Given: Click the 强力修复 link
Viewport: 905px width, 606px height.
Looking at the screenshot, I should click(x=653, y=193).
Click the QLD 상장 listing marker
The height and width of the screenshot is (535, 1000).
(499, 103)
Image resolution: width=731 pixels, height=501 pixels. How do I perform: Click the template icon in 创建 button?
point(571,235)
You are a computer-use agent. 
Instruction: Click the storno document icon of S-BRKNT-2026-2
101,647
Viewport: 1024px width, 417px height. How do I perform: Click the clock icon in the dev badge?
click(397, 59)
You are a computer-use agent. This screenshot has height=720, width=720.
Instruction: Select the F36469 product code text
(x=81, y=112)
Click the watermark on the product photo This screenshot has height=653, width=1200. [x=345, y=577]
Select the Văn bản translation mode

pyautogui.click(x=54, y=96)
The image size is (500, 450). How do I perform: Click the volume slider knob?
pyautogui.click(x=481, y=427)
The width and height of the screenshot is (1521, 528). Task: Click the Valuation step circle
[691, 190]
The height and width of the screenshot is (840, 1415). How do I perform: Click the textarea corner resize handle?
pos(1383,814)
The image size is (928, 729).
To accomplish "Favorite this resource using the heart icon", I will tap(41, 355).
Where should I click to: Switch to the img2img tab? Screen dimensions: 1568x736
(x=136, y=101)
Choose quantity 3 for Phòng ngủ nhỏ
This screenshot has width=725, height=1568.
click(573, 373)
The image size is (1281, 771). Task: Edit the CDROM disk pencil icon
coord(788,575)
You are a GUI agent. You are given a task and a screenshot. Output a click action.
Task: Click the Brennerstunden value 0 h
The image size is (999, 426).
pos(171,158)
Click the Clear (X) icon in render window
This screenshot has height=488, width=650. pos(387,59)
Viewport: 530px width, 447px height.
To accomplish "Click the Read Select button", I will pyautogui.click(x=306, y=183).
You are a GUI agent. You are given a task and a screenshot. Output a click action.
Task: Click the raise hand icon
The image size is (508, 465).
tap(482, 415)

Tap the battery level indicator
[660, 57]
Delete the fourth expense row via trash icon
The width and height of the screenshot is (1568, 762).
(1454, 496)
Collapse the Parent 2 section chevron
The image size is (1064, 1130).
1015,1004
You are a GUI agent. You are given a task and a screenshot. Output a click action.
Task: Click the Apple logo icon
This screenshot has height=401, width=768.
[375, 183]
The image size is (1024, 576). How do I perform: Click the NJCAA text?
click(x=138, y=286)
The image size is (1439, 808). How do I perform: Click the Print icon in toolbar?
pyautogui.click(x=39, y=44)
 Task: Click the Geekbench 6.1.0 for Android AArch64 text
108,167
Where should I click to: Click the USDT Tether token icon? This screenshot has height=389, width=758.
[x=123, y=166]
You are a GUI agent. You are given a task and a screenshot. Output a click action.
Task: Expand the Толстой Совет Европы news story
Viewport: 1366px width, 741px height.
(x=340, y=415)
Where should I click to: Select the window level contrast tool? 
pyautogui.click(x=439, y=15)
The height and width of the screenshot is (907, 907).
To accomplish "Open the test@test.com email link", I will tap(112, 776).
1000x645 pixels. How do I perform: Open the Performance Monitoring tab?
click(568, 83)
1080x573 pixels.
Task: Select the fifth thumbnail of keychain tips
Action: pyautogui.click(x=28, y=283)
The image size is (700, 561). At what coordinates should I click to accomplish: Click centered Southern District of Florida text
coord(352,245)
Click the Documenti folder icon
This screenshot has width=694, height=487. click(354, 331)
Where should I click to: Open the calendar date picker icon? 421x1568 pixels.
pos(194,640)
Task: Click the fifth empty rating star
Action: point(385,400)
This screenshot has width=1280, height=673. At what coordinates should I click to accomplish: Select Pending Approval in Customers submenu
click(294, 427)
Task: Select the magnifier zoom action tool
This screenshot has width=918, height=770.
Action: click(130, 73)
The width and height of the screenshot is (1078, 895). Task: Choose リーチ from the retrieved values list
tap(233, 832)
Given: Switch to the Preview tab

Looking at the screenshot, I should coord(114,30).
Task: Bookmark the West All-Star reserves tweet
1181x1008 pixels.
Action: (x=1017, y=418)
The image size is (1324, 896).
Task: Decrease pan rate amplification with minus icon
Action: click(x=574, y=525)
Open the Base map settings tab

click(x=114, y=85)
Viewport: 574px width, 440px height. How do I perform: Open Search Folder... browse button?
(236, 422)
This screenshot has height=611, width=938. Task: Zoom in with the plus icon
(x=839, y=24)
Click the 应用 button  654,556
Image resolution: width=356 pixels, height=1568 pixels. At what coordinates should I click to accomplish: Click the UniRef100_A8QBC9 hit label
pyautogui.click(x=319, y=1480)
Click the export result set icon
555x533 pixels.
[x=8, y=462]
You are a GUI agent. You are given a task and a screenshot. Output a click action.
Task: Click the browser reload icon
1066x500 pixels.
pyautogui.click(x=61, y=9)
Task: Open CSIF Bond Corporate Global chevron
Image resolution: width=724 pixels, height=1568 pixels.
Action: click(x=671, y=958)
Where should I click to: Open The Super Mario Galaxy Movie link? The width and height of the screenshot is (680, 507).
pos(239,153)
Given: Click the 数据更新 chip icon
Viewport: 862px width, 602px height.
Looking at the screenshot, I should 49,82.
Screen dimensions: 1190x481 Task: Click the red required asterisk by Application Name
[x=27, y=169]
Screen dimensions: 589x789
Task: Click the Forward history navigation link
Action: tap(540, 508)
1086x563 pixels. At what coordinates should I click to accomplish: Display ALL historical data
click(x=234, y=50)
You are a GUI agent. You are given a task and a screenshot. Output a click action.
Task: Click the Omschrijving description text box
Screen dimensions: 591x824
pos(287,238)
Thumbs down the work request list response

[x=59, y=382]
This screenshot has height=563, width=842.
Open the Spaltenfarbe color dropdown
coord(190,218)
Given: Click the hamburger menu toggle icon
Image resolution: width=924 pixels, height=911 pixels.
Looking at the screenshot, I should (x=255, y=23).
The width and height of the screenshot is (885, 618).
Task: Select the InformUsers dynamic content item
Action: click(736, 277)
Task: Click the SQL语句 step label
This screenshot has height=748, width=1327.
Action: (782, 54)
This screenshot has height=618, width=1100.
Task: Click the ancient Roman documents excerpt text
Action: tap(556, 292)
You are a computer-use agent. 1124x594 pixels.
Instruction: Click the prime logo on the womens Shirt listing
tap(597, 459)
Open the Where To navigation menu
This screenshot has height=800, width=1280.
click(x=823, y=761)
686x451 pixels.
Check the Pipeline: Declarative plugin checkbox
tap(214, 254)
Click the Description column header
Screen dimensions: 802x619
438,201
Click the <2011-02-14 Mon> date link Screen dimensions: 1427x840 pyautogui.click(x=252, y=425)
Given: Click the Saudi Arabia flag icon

> Problem requirements:
Report each line above that includes the string "will".

> Your response:
To accomplish "Favorite this resource using the heart icon", I will tap(41, 355).
To accomplish "Click the Read Select button", I will pyautogui.click(x=306, y=183).
To accomplish "Open the test@test.com email link", I will tap(112, 776).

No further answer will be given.